BRIEF -
Can you rewrite the items below, from the line with "Find the location" up to and including the line with "popular-item: • Integer sed nibh at nisi hendrerit vulp… is", replacing "particular" with "specific" and changing nothing else? Leave the pictures out of your answer.

RECORDS PROVIDED START

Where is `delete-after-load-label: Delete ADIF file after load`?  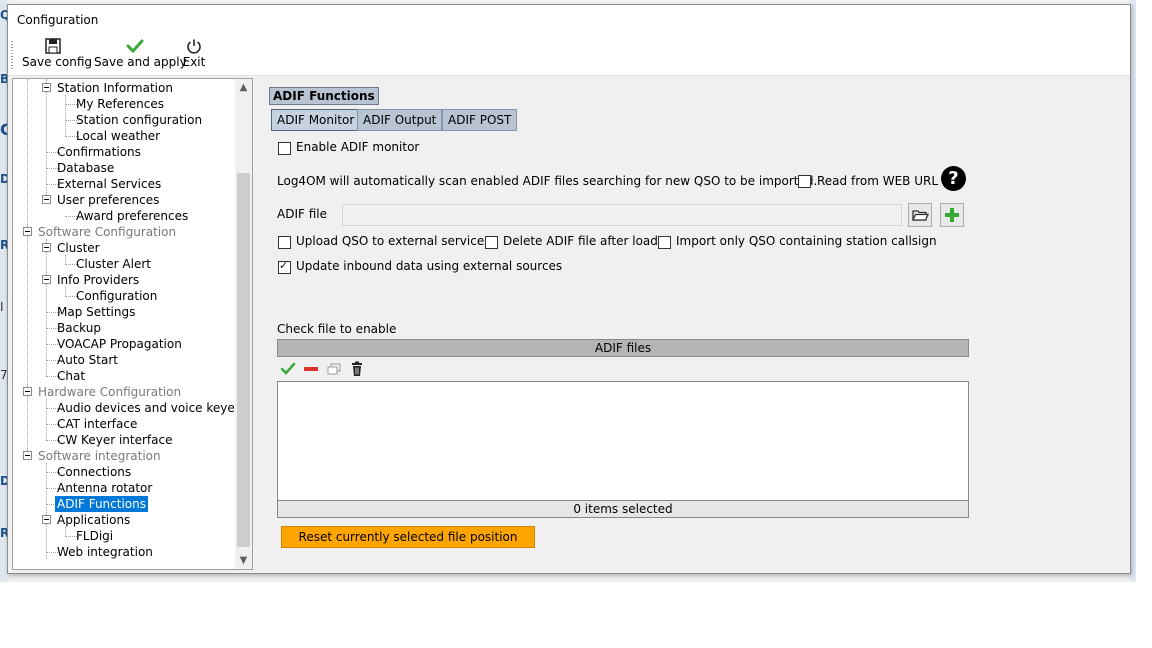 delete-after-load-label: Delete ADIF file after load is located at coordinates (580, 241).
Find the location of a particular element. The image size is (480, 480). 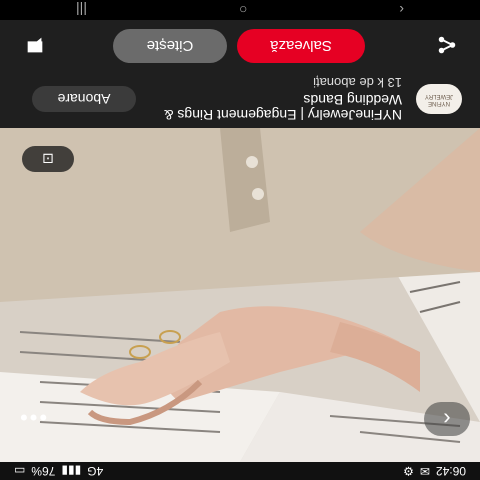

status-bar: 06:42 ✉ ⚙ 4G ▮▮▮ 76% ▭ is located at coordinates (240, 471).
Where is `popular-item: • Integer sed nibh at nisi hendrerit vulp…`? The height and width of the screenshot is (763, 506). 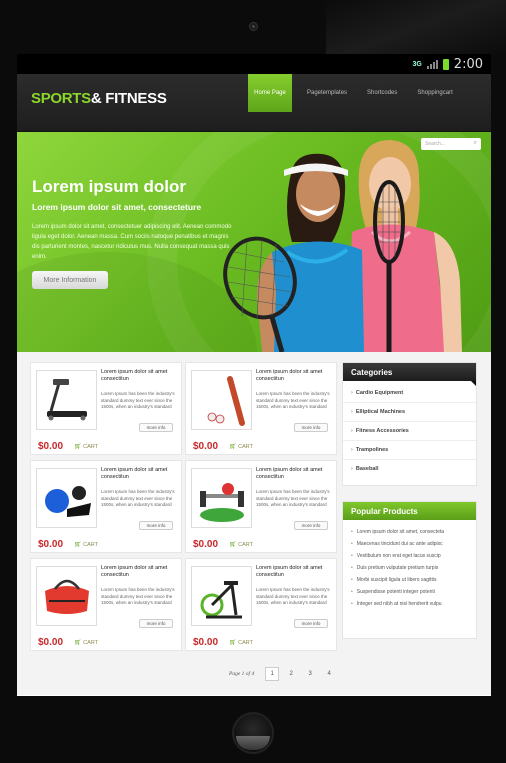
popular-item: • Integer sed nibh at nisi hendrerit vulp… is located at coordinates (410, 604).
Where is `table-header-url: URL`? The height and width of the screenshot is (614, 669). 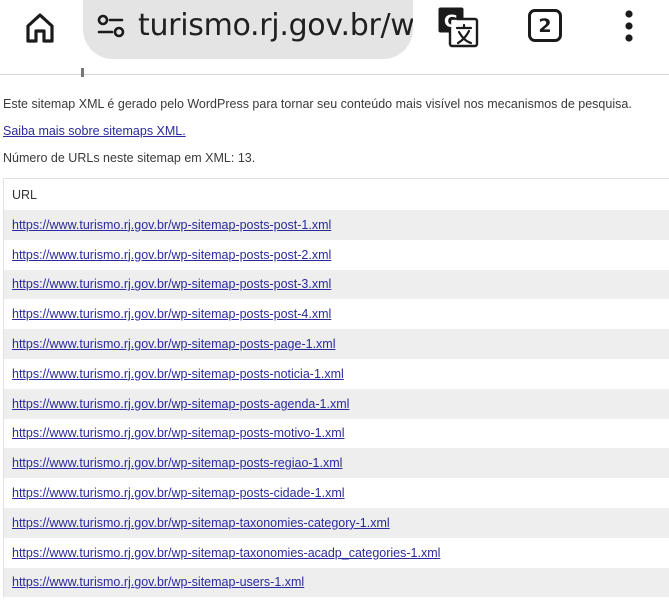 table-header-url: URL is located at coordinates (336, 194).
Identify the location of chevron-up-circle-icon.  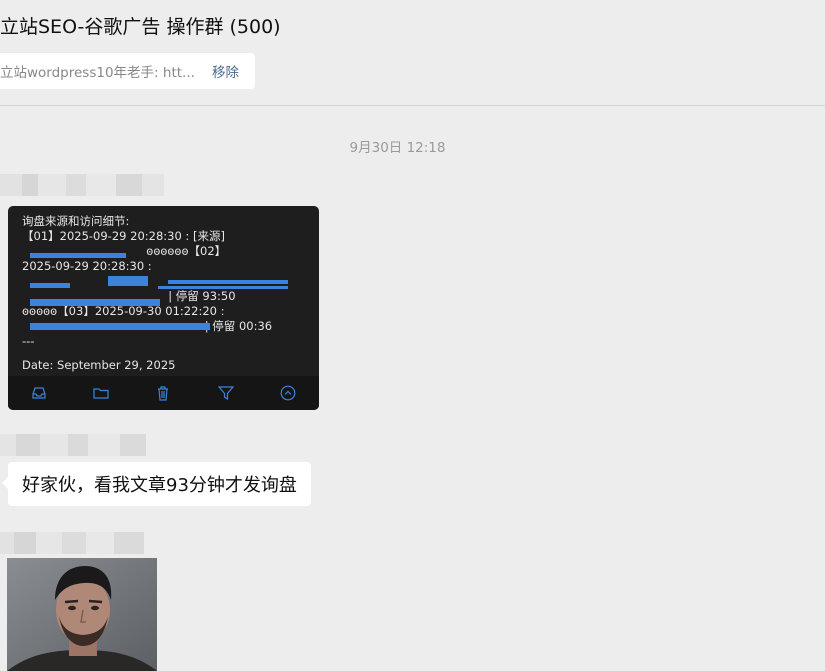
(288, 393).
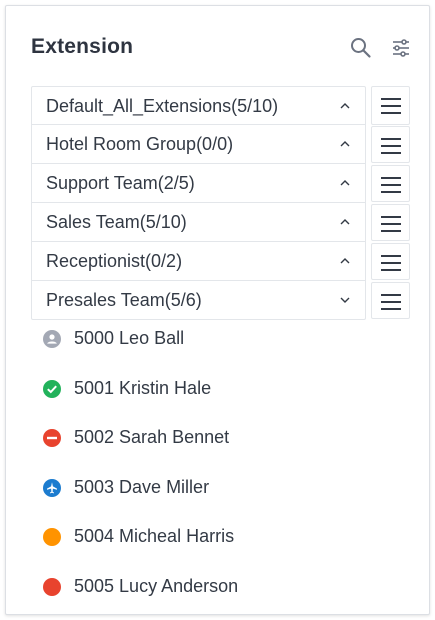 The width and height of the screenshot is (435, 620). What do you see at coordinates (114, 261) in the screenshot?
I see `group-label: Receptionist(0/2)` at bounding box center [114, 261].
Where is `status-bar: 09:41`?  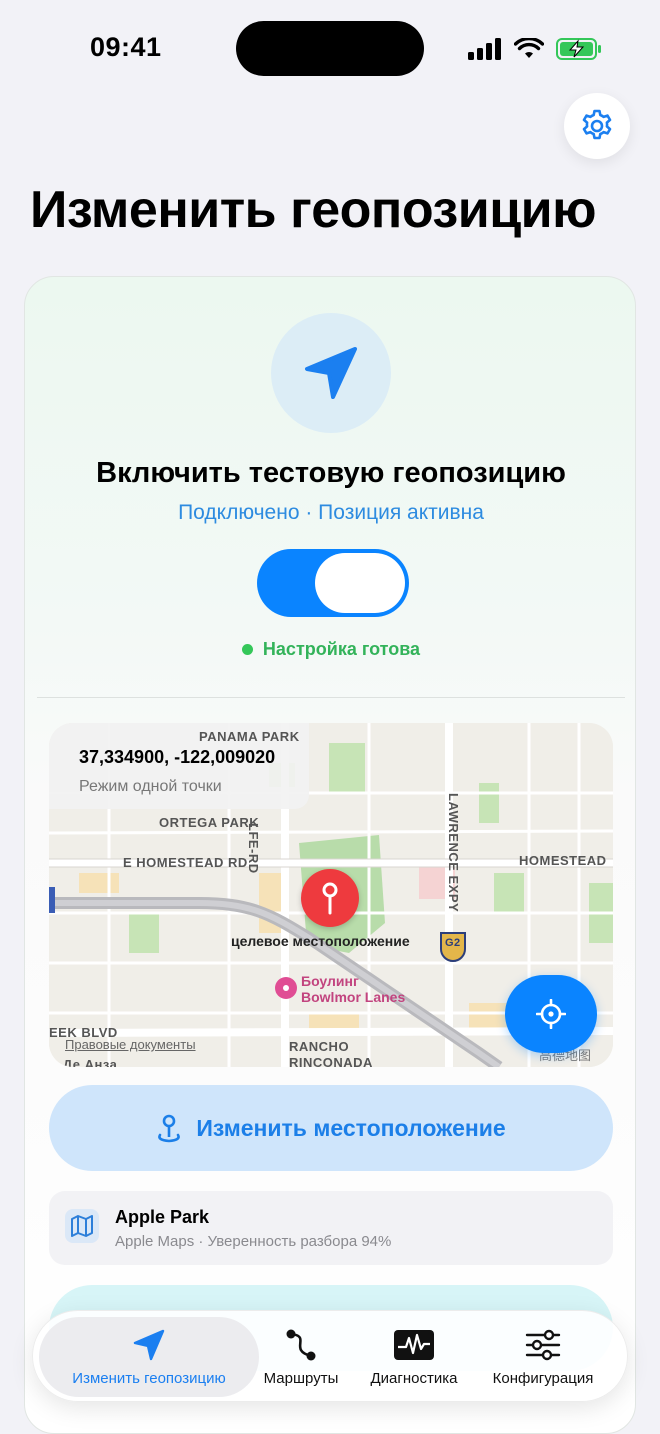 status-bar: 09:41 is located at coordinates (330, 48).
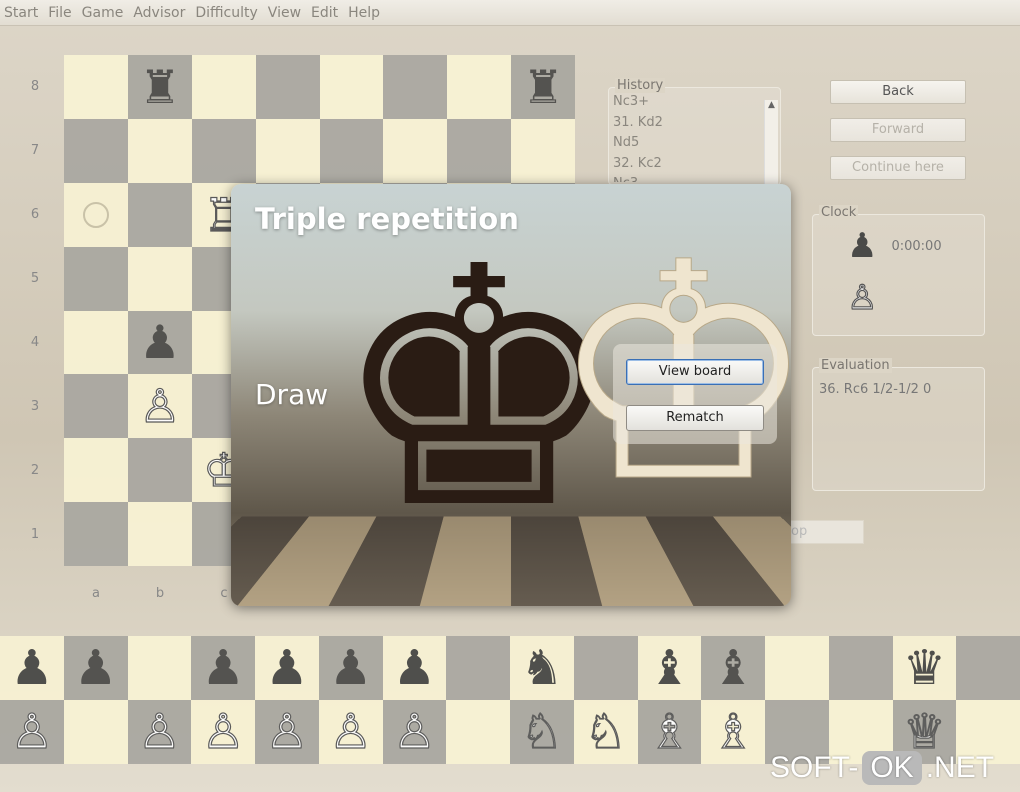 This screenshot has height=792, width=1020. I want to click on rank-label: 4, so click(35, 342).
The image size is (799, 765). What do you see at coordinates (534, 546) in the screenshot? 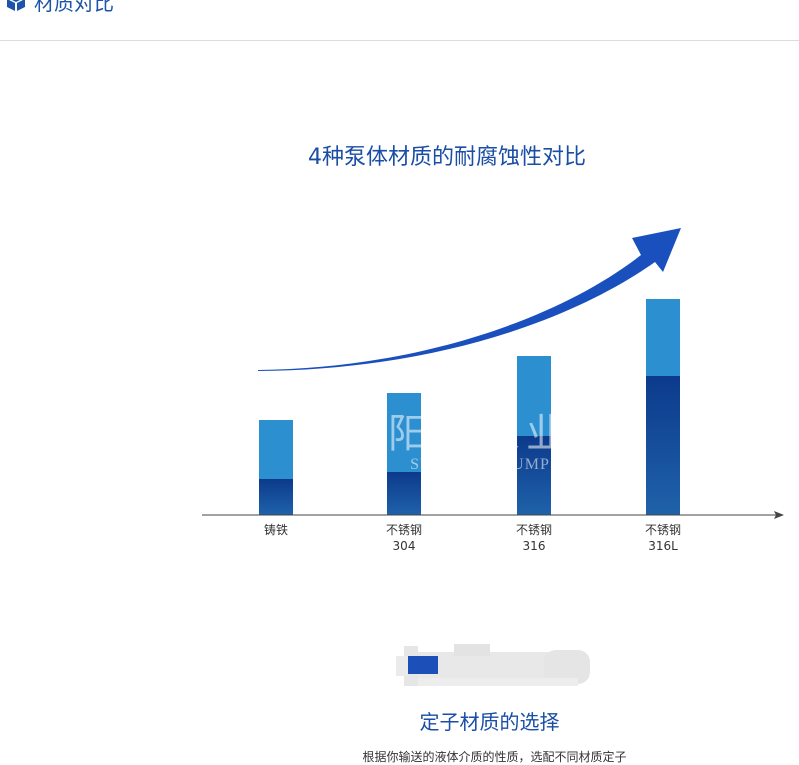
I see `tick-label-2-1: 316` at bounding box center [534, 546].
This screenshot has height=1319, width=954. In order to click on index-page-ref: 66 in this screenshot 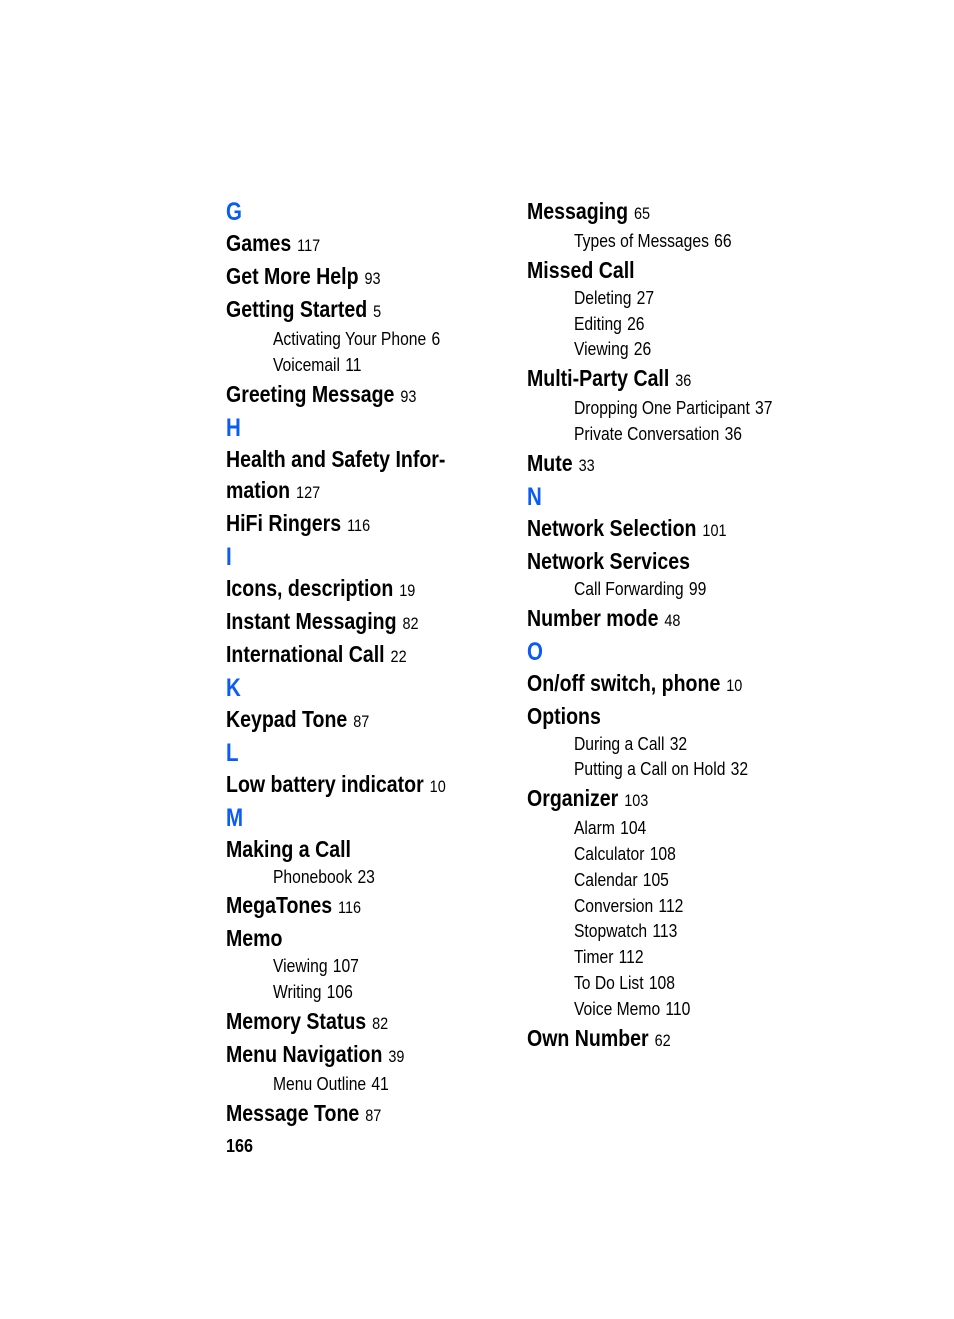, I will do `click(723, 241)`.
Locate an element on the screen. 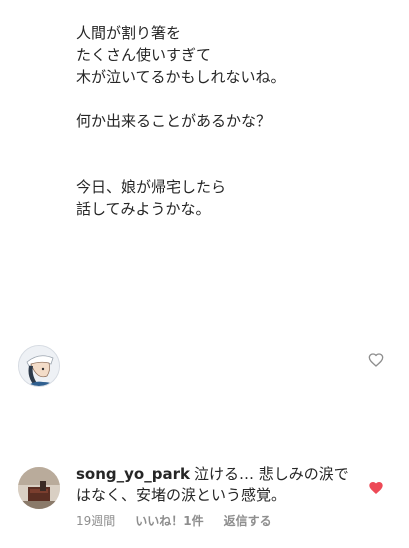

RECORDS PROVIDED END

ANSWER FOR THIS EXERCISE -
Find the location of a specific element. The image size is (480, 480). 

status-bar: 06:42 ✉ ⚙ 4G ▮▮▮ 76% ▭ is located at coordinates (240, 471).
Where is `popular-item: • Integer sed nibh at nisi hendrerit vulp…`? The height and width of the screenshot is (763, 506). 
popular-item: • Integer sed nibh at nisi hendrerit vulp… is located at coordinates (410, 604).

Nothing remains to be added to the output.